# Apartment Complex not paying for work done



## THATOKGIRLUKNOW (Jun 23, 2011)

The Company that I work for in OK did some maintenance work for an apartment complex in April and May. I faxed the invoices for the jobs done to the apartment manager and to the corporate office. The contract states invoices will be paid before the 30th day after completion. The company still has not paid some of the invoices and they are now 37 days past due. I have called them once a week and gotten the run around. Today the corporate office tells me they have not received some of the invoices I am calling about and that they paid some invoices in question on the 8th of June, but we have not received the checks. When I asked the apartment manager about the ones corporate said they have not received she told me she sent them the approval to be paid. What are the next steps to take for non-payment? How can I get them to pay the remaining balance?


----------



## Bergstrom (Mar 14, 2009)

Welcome to CT! Do a quick search and I'm sure you'll find some useful opinions...... if not you could try


----------



## BrandConst (May 9, 2011)

Bergstrom said:


> Welcome to CT! Do a quick search and I'm sure you'll find some useful opinions...... if not you could try


That good!

Reserve your lien rights, they vary by state. Right after that park your a$$ right outside of her office door until you get a check, worked once for me.


----------



## kontraktor (Nov 30, 2010)

Your options may be different depending on the amount owed.

Small claims court is always a good option (up to $5,000 in many/most states).
They are likely to pay up before court date.


----------



## J F (Dec 3, 2005)

And hit the "ENTER" key every few sentences...for the love of god. Gracias.


----------



## Framer53 (Feb 23, 2008)

You will be paid around the 90 day mark, most likely.

Preserve your lien rights......


----------



## bauler (Nov 10, 2006)

You'll probably get paid, just don't do it again. Never bill an unknown customer. Just make it company policy. I just don't do it anymore, much easier accounting, no hoping there is a check in the stack of daily mail. You're running a construction company not a bank.


----------



## ExtremePride (Oct 27, 2010)

Wrap a chain around the building and drive off. They will pay much faster the next time.


----------



## madrina (Feb 21, 2013)

AND YAL ACT LIKE IM THE only one this crap happens to.


----------



## svronthmve (Aug 3, 2008)

madrina said:


> AND YAL ACT LIKE IM THE only one this crap happens to.
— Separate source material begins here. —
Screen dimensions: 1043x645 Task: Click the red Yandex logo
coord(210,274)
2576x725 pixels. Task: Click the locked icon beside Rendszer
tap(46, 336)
Nope. Sorry. This is not the way you saga stuff! :laughing:


----------



## TxElectrician (May 21, 2008)

madrina said:


> AND YAL ACT LIKE IM THE only one this crap happens to.


The OP had one post a couple of years ago.


----------



## 480sparky (Feb 1, 2009)

TxElectrician said:


> The OP had one post a couple of years ago.


----------



## CarpenterSFO (Dec 12, 2012)

bauler said:


> ...Never bill an unknown customer. Just make it company policy....


That's good advice. Know who's going to pay the check, and what their schedule is. 

37 days? I don't necessarily see anything dramatic here, maybe just the usual bureaucratic, penny-pinching habits of a property management company. If you miss their invoice deadline, you may get bumped by a month. If you think you really run the risk of not getting paid and of losing your lien rights or other ability to collect, then give them a professional call and tell them you need to get paid by some date certain, else you'll have to take steps to preserve your rights. They should be able to pay you or satisfy your need to know that you'll be paid.


----------



## 480sparky (Feb 1, 2009)

CarpenterSFO said:


> ...........37 days? .........


More like *2 years*.

OP: 06-23-2011, 12:26 PM


----------



## Warren (Feb 19, 2005)

madrina said:


> AND YAL ACT LIKE IM THE only one this crap happens to.


Well, your the only one this has happened to in two years.

Well, maybe davinci, but were not even sure he was for real.


----------



## CarpenterSFO (Dec 12, 2012)

480sparky said:


> More like *2 years*.
> OP: 06-23-2011, 12:26 PM



Been a while since I've done that. And it's not as if there weren't hints. Can I go back to sleep now?


----------



## 480sparky (Feb 1, 2009)

CarpenterSFO said:


> Been a while since I've done that. And it's not as if there weren't hints. Can I go back to sleep now?


Ya gotta _wake up_ first. :whistling


----------



## CarpenterSFO (Dec 12, 2012)

480sparky said:


> Ya gotta _wake up_ first. :whistling


Well forget it then. :jester:


----------



## 480sparky (Feb 1, 2009)

CarpenterSFO said:


> Well forget it then. :jester:


Forget what? :blink:


----------



## ohiohomedoctor (Dec 26, 2010)

1. Sounds like poor transactual execution, being that the warranty and clauses were not clearly defined in the contract and understood by both parties.

2. Sounds like you on the hook for some more troubleshooting.

3. Seems like an issue which could be settled in a 30 min meeting at their office using facts, and cahooneys....


----------